Acting as a decision making institution on the raison d’etre of modern architecture by attributing a utopian role to it, CIAM (Congrés International d’Architecture Moderne), formed by some pioneering modern architects from Europe and USSR, and served between the years of 1928 and 1956, proposed The Functional City as a rationalized healthy urban environment in substitution for the historical organic urban pattern of Europe at its 4th meeting in Athens in 1933. Proposing different functional zones of housing, industry, and greenery with utmost importance on “circulation” as a means of providing efficiency and optimization of the mechanized daily life in between the zones, The Functional City was actually the literal manifestation of the Ideal City of the 20th century industrial society as a physical response to the Taylorist and Fordist economical pattern framed by mass production, mass consumption, and rapid distribution of industrial capital in urban scale.
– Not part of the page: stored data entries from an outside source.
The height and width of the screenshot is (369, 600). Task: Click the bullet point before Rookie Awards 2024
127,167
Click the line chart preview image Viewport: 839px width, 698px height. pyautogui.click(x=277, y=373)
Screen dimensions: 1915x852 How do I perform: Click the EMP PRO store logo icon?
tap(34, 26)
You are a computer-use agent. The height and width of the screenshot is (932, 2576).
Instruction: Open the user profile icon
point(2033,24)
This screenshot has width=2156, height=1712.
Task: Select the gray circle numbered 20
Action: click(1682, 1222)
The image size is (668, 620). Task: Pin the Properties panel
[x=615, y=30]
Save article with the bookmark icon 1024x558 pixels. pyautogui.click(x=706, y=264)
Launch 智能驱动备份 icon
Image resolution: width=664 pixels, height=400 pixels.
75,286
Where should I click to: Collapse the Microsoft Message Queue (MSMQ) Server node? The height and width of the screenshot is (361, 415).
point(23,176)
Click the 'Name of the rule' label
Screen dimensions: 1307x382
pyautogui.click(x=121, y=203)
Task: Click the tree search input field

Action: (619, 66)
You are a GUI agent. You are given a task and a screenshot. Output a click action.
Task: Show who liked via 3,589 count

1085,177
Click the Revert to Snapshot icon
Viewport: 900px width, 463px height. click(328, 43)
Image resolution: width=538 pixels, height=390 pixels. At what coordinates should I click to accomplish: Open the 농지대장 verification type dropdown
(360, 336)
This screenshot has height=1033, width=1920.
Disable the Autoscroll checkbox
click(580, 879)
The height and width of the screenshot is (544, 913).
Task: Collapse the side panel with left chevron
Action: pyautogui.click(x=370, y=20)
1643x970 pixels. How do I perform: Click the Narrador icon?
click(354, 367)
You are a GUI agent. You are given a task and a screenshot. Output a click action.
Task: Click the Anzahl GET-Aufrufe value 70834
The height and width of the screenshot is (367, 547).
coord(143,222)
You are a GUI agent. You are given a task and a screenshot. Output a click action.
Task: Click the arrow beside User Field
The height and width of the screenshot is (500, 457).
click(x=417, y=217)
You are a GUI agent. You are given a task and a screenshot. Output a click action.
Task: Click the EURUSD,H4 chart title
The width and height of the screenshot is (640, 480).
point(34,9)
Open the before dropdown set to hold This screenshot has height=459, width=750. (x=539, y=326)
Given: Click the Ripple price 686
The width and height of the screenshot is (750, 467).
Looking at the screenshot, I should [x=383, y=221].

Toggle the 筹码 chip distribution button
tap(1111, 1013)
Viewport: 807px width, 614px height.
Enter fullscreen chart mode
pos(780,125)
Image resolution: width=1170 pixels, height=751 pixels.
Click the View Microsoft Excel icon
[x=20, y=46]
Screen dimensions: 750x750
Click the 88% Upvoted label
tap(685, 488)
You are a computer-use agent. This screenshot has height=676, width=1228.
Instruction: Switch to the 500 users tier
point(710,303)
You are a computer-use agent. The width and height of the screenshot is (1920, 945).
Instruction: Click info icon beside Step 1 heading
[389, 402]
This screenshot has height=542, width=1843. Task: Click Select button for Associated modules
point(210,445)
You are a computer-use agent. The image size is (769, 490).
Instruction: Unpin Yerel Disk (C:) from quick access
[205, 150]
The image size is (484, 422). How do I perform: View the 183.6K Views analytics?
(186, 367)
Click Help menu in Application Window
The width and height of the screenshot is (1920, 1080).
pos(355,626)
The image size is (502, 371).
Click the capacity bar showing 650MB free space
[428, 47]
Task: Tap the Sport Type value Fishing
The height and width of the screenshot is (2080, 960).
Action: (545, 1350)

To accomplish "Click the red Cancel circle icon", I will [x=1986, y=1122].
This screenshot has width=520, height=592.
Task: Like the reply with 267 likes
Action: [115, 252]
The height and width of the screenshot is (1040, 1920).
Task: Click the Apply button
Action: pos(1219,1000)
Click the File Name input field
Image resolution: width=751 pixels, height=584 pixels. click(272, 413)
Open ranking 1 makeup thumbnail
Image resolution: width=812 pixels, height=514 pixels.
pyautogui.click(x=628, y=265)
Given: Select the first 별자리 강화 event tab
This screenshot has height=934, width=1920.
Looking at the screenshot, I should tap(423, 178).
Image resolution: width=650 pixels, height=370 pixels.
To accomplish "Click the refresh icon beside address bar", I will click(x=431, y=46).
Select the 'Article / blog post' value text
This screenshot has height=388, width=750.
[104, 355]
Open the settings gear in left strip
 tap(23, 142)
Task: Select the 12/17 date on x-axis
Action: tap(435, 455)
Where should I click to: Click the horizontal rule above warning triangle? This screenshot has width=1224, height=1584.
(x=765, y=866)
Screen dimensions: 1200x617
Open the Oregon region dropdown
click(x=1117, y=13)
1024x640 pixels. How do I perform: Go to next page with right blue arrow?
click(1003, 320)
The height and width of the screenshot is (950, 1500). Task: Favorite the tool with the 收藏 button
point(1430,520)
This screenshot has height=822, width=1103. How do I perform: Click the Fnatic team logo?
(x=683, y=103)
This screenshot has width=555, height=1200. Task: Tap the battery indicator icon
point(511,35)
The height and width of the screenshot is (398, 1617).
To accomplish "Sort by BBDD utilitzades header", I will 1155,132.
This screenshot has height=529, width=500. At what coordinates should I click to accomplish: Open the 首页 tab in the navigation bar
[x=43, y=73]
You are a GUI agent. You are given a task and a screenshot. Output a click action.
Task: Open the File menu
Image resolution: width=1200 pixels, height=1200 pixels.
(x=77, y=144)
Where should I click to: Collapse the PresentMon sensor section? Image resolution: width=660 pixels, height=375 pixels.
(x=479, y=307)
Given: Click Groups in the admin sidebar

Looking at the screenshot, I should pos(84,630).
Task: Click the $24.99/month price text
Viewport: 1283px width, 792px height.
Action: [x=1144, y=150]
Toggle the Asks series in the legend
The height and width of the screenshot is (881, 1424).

Although The Functional City was proposed as a liberating form of life via rationalized and sanitized urban space, it served to construct the ‘welfare society’ of the post-First World War Europe suggesting a rationalized and standardized physical re-organization of daily life from the definition of the ideal house to the ideal city by providing the physical needs of a consumerist working class in between domestic space, workspace and recreational space of the reproduction of labor via greenery. In this sense, this paper aims at questioning the imputed utopianism of The Functional City at the critical threshold between utopian thought and act in reality.